#### WHAT THE EXERCISE ASKS:
Any image found in the entries is to be skipped; the rest is returned word for word.

#### TASK INPUTS:
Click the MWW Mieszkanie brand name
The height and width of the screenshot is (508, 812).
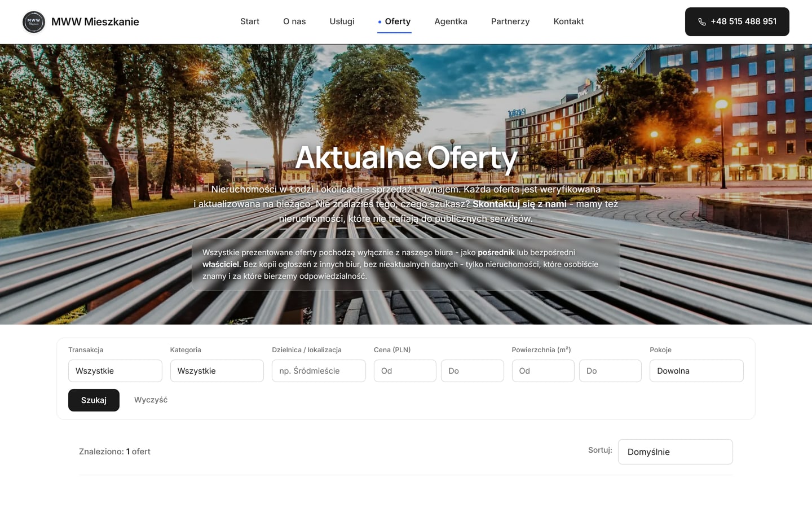click(95, 21)
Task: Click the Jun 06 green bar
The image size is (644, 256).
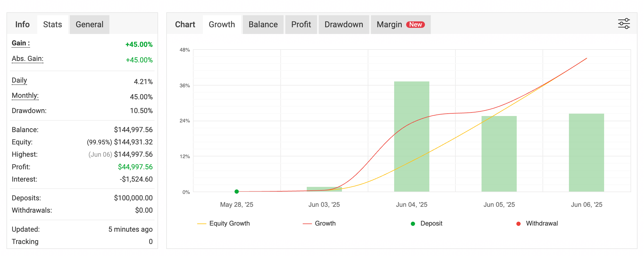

#### RESPONSE TO THIS EXERCISE:
Click the MWW Mieszkanie brand name
The height and width of the screenshot is (508, 812).
click(95, 21)
Task: Click the Jun 06 green bar
The image size is (644, 256).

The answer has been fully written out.